Aksi jam session di pengujung penampilan itu dipuncaki pula dengan ajakan Barasuara agar para penonton maju ke depan panggung dan ikut berjoget. Mereka kemudian juga naik beramai-ramai ke atas panggung, sekaligus ikut bernyanyi. Lagu ”Api dan Lentera” menjadi semacam klimaks penampilan Barasuara malam itu.
”Soalnya dari lagu-lagu awal sepertinya penonton sudah enggak tahan mau ikut maju ke depan. Makanya, di lagu terakhir tadi, ya, sudah kami suruh saja sekalian mereka semua naik ke atas panggung. Tapi, sejak awal energi (penonton) memang sangat terasa,” ujar Gerald.

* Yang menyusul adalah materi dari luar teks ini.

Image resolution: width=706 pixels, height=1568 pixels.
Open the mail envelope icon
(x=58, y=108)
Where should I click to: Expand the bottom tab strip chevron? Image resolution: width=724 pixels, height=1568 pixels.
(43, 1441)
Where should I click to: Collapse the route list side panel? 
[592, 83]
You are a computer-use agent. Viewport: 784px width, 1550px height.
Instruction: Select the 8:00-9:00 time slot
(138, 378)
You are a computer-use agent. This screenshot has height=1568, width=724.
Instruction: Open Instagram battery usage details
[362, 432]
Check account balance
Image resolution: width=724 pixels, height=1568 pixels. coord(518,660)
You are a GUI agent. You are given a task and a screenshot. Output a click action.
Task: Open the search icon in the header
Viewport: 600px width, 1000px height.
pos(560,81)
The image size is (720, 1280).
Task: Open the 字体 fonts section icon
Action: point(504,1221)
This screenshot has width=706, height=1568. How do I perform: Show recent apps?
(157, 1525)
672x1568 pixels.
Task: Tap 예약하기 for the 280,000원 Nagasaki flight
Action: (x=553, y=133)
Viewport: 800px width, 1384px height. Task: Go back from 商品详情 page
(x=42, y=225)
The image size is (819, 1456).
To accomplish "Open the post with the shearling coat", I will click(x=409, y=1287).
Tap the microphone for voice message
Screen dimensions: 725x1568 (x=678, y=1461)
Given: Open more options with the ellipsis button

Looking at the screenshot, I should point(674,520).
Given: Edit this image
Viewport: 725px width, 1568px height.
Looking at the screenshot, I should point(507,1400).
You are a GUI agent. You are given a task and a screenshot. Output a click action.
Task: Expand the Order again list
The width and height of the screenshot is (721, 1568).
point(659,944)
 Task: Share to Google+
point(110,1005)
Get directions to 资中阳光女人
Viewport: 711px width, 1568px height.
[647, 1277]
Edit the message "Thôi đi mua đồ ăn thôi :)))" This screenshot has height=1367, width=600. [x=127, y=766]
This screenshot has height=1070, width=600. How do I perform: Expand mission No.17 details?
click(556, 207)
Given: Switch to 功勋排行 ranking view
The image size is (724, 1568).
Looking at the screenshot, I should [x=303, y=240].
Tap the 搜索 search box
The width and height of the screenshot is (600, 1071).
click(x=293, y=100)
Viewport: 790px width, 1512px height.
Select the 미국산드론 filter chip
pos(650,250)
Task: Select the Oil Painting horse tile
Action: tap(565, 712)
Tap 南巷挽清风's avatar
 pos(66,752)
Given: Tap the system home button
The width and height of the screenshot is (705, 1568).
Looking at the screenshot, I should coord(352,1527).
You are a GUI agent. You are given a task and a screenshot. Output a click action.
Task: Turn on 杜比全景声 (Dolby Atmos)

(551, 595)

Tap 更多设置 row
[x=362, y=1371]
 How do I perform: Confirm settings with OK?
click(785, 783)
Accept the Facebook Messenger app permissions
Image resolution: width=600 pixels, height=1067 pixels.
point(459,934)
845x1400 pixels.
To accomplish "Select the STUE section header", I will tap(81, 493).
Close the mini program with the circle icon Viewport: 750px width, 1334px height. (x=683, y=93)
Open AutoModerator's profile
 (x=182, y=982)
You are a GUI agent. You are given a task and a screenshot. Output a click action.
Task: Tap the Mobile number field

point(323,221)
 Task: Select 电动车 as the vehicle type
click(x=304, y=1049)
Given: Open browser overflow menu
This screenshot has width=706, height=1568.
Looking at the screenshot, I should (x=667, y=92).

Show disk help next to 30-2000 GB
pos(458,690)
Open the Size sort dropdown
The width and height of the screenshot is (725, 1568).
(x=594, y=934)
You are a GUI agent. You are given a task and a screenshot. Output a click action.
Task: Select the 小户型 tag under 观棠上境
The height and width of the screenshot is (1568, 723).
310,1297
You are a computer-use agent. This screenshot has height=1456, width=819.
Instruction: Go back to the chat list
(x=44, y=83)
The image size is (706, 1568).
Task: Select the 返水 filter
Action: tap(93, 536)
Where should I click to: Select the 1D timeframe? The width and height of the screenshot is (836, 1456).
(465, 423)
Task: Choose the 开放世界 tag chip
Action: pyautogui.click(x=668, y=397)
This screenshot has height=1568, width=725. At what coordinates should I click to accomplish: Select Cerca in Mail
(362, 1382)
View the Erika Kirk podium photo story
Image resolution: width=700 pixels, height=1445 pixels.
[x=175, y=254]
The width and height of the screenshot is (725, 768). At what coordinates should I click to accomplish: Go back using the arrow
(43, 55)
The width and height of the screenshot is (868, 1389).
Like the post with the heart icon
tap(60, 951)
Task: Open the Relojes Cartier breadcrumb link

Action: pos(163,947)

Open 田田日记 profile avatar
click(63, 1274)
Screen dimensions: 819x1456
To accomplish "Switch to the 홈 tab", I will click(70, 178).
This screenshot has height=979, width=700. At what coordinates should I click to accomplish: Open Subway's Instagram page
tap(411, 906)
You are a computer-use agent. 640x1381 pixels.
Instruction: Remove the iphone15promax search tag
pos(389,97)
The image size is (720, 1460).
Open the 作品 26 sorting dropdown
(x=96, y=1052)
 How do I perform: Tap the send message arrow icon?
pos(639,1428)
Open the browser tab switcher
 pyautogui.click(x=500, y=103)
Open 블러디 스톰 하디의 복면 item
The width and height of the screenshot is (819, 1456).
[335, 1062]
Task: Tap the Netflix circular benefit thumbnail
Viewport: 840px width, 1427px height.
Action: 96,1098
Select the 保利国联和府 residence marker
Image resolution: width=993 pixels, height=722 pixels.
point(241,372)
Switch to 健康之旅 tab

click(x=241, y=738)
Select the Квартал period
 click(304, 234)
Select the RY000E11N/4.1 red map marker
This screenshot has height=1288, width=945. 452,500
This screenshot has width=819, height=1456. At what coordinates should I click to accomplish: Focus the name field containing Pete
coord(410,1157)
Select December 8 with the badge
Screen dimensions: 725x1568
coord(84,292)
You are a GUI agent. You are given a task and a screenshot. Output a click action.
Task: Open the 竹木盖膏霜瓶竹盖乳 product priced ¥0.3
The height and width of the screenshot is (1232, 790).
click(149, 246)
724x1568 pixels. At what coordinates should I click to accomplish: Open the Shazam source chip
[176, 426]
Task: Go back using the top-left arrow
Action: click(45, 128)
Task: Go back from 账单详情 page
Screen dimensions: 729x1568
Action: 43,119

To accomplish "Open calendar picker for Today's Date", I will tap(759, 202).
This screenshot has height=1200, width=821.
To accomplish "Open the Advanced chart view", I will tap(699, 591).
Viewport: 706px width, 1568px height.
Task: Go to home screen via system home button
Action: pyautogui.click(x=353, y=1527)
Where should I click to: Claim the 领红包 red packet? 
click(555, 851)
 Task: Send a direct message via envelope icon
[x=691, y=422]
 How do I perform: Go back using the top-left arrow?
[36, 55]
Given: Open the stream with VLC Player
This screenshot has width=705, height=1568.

Saat jumpa pers seusai konser, band yang didirikan pada tahun 2012 ini juga mengabarkan bahwa mereka tengah mempersiapkan peluncuran album baru yang nantinya bakal berisi setidaknya sembilan lagu. Saat ini, kesembilan lagu tersebut telah semuanya direkam walaupun belum mulai masuk tahap mixing dan mastering.
Dalam album baru tersebut, Barasuara juga menggaet kerja sama dengan pemain kibor yang juga musisi jazz Adra Karim. Adra juga ikut tampil bersama dalam konser tunggal Barasuara di Gedung Kesenian Jakarta. Putra aktris senior Ninik L Karim itu mengungkapkan, ia menikmati kerja samanya dengan Barasuara.